The massive build-up in Soviet armour strength with thick-skinned tanks contrasted with the faltering strength of the Sch.G. units, which continued to be afflicted by poor engine reliability despite the addition of properly designed air filters. The overriding need was for more powerful anti-armour weapons, and on 10 January 1944 a special unit, Erprobungskommando 26, was formed at Udetfeld out of previous Sch.G. units to centralise the desperate effort to devise new weapons and tactics. Its Hs 129s soon appeared with various new armament, some of which were too much for what was, after all, a small aircraft.

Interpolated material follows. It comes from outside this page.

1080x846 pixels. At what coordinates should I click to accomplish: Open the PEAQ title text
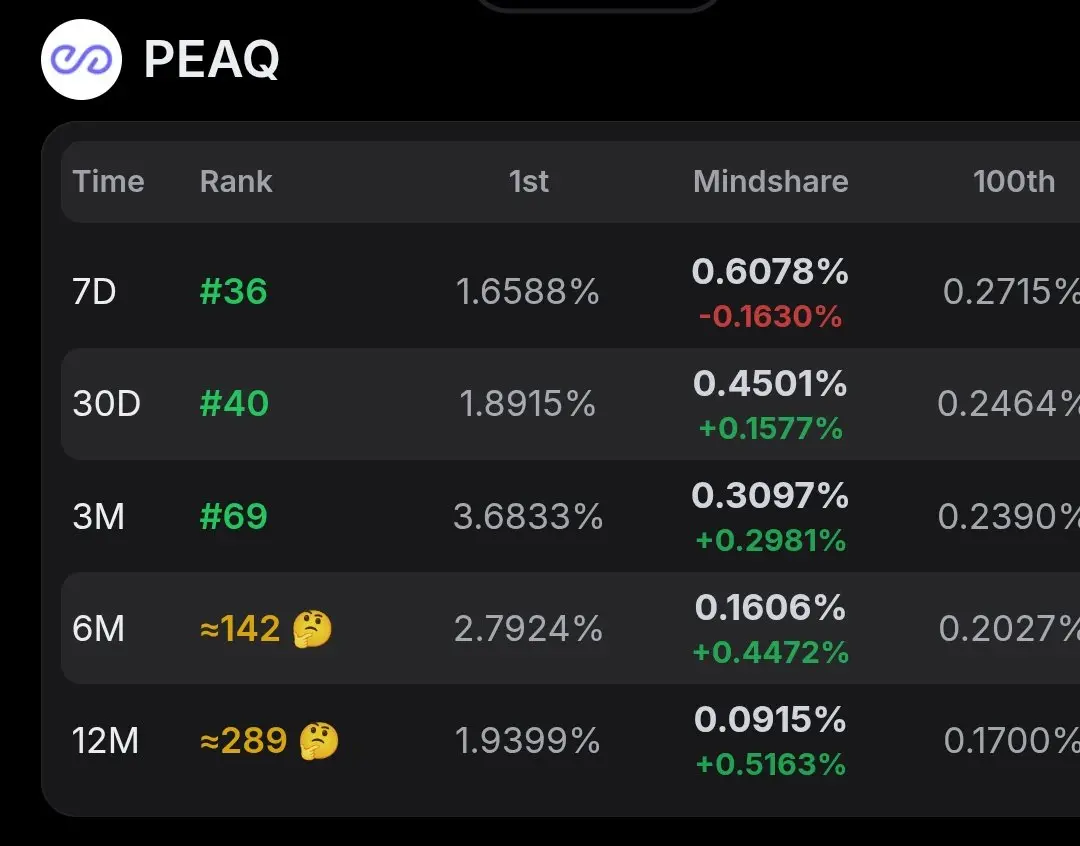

The outstanding example of the new weapons was the radically different Forstersonde SG 113A. This comprised a giant tube resembling a ship’s funnel in the centre fuselage just behind the fuselage tank. Inside this were fitted six smooth-bore tubes, each 1.6 m (5 ft 3 in) long and of 77 mm calibre. The tubes were arranged to fire down and slightly to the rear, and were triggered as a single group by a photocell sensitive to the passage of a tank close beneath. Inside each tube was a combined device consisting of a 45 mm armour piercing shell (with a small high-explosive charge) pointing downwards and a heavy steel cylinder of full calibre pointing upwards. Between the two was the propellant charge, with a weak tie-link down the centre to joint the parts together. When the SG 113A was fired, the shells were driven down by their driving sabots at high velocity, while the steel slugs were fired out of the top of each tube to cancel the recoil. Unfortunately, trials at Tarnewitz Waffenprufplatz showed that the photocell system often failed to pick out correct targets.

Another impressive weapon was the huge PaK 40 anti-tank gun of 75 mm calibre. This gun weighed 3,303 lbs (1500 kg) in its original ground-based form, and fired a 7 lbs (3.2 kg) tungsten-carbide cored projectile at 3,060 ft/sec (933 m/sec). Even at a range of 3,280 ft (1000 m), the shell could penetrate 5 1/4 inches (133 mm) of armour if it hit square-on. Modified as the PaK 40L, the gun had a much bigger muzzle brake to reduce recoil and electro-pneumatic operation to feed successive shells automatically. Installed in the Hs 129B-3/Wa, the giant gun was provided with 26 rounds which could be fired at the cyclic rate of 40 rounds per minute, so that three or four could be fired on a single pass. Almost always, a single good hit would destroy a tank, even from head-on. The main problem was that the PaK 40L was too powerful a gun for the aircraft. Quite apart from the severe muzzle blast and recoil, the sheer weight of the gun made the 129B-3/Wa almost unmanageable, and in an emergency the pilot could sever the gun’s attachments and let it drop.